## Action item:
Type the records out again in full, exactly.

## Supplied data:
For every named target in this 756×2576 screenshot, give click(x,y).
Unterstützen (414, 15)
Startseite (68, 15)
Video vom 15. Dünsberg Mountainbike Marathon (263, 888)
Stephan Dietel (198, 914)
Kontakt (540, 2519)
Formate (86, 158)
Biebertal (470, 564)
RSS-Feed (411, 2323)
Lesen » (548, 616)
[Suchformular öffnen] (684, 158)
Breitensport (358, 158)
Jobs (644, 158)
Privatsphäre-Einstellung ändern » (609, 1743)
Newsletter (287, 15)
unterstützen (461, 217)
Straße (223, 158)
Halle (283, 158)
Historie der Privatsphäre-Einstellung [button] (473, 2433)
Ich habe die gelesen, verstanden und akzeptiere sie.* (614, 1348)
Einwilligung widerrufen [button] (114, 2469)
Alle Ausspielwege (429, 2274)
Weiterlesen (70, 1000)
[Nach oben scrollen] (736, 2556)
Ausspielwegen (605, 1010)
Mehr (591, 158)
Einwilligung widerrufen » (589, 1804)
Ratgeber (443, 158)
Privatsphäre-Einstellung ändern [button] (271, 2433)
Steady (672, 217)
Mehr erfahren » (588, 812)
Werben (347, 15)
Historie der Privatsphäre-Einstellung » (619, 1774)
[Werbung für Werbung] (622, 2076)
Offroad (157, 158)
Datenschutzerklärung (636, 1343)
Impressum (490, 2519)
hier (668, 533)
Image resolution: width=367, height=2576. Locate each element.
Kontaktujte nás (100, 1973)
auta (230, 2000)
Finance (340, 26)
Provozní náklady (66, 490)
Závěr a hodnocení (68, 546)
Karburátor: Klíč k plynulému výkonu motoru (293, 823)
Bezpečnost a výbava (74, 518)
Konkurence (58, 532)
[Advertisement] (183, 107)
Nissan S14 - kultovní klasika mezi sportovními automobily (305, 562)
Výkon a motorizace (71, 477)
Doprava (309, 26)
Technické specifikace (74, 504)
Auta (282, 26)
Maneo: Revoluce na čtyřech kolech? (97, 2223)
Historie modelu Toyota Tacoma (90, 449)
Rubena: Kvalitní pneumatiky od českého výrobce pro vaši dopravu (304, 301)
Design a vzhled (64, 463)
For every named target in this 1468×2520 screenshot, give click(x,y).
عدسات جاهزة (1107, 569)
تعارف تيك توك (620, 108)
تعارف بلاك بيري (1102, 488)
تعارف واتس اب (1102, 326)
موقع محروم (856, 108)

## Solution for this task:
For every named target in this 756×2576 screenshot, give click(x,y).
Unterstützen (414, 15)
Startseite (68, 15)
Video vom 15. Dünsberg Mountainbike Marathon (263, 888)
Stephan Dietel (198, 914)
Kontakt (540, 2519)
Formate (86, 158)
Biebertal (470, 564)
RSS-Feed (411, 2323)
Lesen » (548, 616)
[Suchformular öffnen] (684, 158)
Breitensport (358, 158)
Jobs (644, 158)
Privatsphäre-Einstellung ändern » (609, 1743)
Newsletter (287, 15)
unterstützen (461, 217)
Straße (223, 158)
Halle (283, 158)
Historie der Privatsphäre-Einstellung [button] (473, 2433)
Ich habe die gelesen, verstanden und akzeptiere sie.* (614, 1348)
Einwilligung widerrufen [button] (114, 2469)
Alle Ausspielwege (429, 2274)
Weiterlesen (70, 1000)
[Nach oben scrollen] (736, 2556)
Ausspielwegen (605, 1010)
Mehr (591, 158)
Einwilligung widerrufen » (589, 1804)
Ratgeber (443, 158)
Privatsphäre-Einstellung ändern [button] (271, 2433)
Steady (672, 217)
Mehr erfahren » (588, 812)
Werben (347, 15)
Historie der Privatsphäre-Einstellung » (619, 1774)
[Werbung für Werbung] (622, 2076)
Offroad (157, 158)
Datenschutzerklärung (636, 1343)
Impressum (490, 2519)
hier (668, 533)
Image resolution: width=367, height=2576. Locate each element.
Kontaktujte nás (100, 1973)
auta (230, 2000)
Finance (340, 26)
Provozní náklady (66, 490)
Závěr a hodnocení (68, 546)
Karburátor: Klíč k plynulému výkonu motoru (293, 823)
Bezpečnost a výbava (74, 518)
Konkurence (58, 532)
[Advertisement] (183, 107)
Nissan S14 - kultovní klasika mezi sportovními automobily (305, 562)
Výkon a motorizace (71, 477)
Doprava (309, 26)
Technické specifikace (74, 504)
Auta (282, 26)
Maneo: Revoluce na čtyřech kolech? (97, 2223)
Historie modelu Toyota Tacoma (90, 449)
Rubena: Kvalitní pneumatiky od českého výrobce pro vaši dopravu (304, 301)
Design a vzhled (64, 463)
For every named target in this 1468×2520 screenshot, give click(x,y).
عدسات جاهزة (1107, 569)
تعارف تيك توك (620, 108)
تعارف بلاك بيري (1102, 488)
تعارف واتس اب (1102, 326)
موقع محروم (856, 108)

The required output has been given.